La nostra democrazia, infatti, a differenza della fu monarchia sabauda, consente a chiunque di poter esprimere liberamente il proprio pensiero. Dunque, la Repubblica garantisce la libertà. Libertà di espressione, di parola e di movimento a tutti, compreso il signor Emanuele Filiberto di Savoia. In questo caso però la domanda sorge spontanea: “Può la Repubblica garantire anche chi non la garantisce?” L’errore di aver cancellato la Tredicesima Disposizione transitoria e finale della nostra Carta Costituzionale, riammettendo i componenti maschi della famiglia Savoia senza chiedere loro di riconoscere la Repubblica, condividerne la Costituzione e rinunciare alle pretese dinastiche va ascritto a chi lo ha voluto, ignorando le attenzioni che il mondo laico e mazziniano segnalava, spesso tacciato di folcloristico veterorisorgimentalismo.

Invece a pochi anni da quella sciagurata scelta siamo qui ad assistere alle farneticazioni di un ex giovane svizzero che pretende non solo di fondare un partito ma di proporsi come re.

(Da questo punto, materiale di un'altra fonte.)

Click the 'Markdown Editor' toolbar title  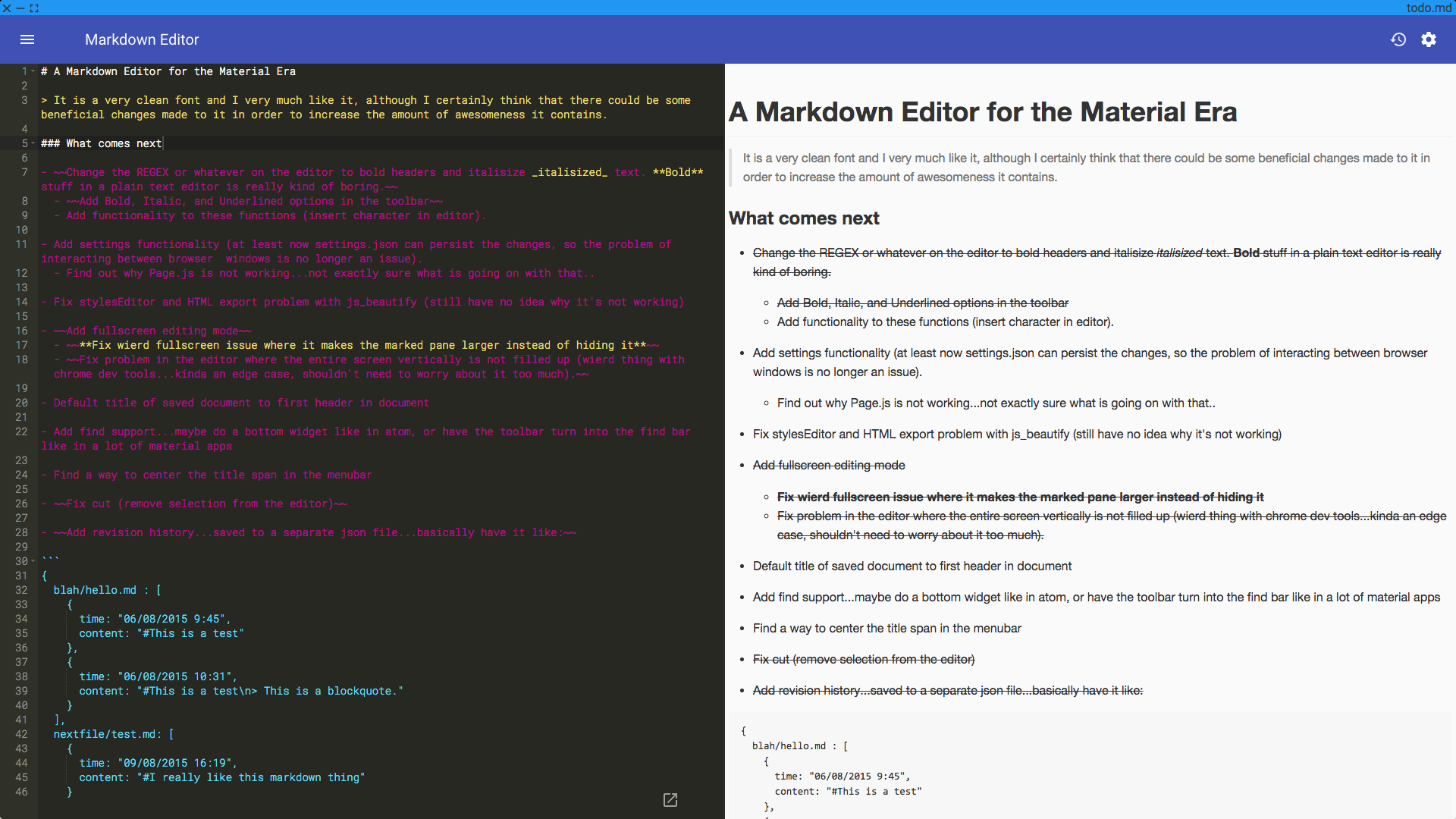coord(142,39)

L’Italia ha bisogno di tutto tranne che di un re, vieppiù discendente di quella dinastia che ci ha regalato la dittatura nazifascista, scappando meschinamente quando era il momento di metterci la faccia, almeno per condividere insieme agli italiani le loro sofferenze vista l’incapacità di governarne i processi. E non ha bisogno di un re perché uno ce lo ha già: la Legge, vale a dire l’unico sovrano che una democrazia ammette e che una Repubblica riconosce. Sono un amministratore Repubblicano e appartengo a quella schiera di pubblici amministratori che nei valori mazziniani sono cresciuti e fondano il proprio operato sul senso del dovere, sull’etica nell’azione politica e sulla laicità dello Stato.

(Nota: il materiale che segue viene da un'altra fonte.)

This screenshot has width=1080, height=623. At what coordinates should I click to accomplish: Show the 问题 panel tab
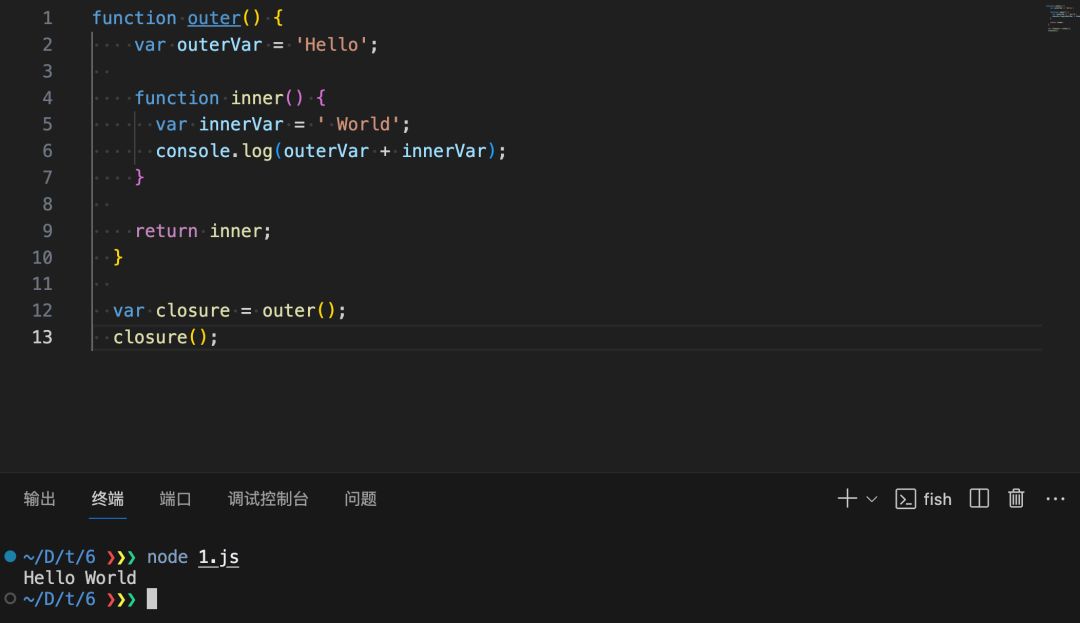(360, 499)
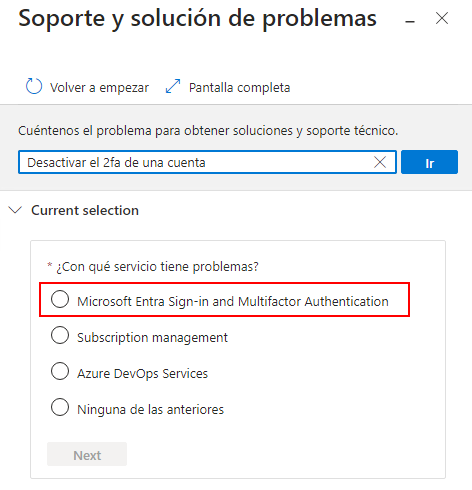The image size is (472, 490).
Task: Open 'Pantalla completa' via its text label
Action: [239, 88]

Invece, quella che si definisce come terza repubblica si fonda su un sovranismo populista grillosalviniano che non contempla il rispetto dei valori suddetti e che di per sé, anche senza macchiarsi anche della presenza di un partito savoiardo, riesce a farci rimpiangere i tanto vituperati governi della prima. Per questo credo sia indispensabile rilanciare un fronte repubblicano che esalti i valori del repubblicanesimo e quelli mazziniani di Repubblica intesa come comunità di liberi e uguali che vivono sotto l’egida della Legge e, in particolare, la legge delle leggi: la Costituzione.

Un fronte che, in nome dell’universalità del repubblicanesimo, continui nel sostenere il disegno di Europa, azzerando ogni tentativo di ritorno ad un nazionalismo protezionista e ad una cultura dell’autosufficienza che, in una società globalizzata, multietnica e multiculturale, può essere solo nella fantasia di chi alla responsabilità del governo dei fenomeni preferisce l’incoscienza della demagogia, alimentando suggestioni tanto illusorie quanto pericolose. Rafforziamo il disegno mazziniano, non le farneticazioni in libertà.

Ecco perché occorre che gli esponenti più autorevoli del mondo culturale e accademico, insieme alle personalità di spicco del nostro Paese, si mobilitino e sottoscrivano un appello ai cittadini che lanci un allarme serio sui pericoli che la deriva in atto rischia di provocare.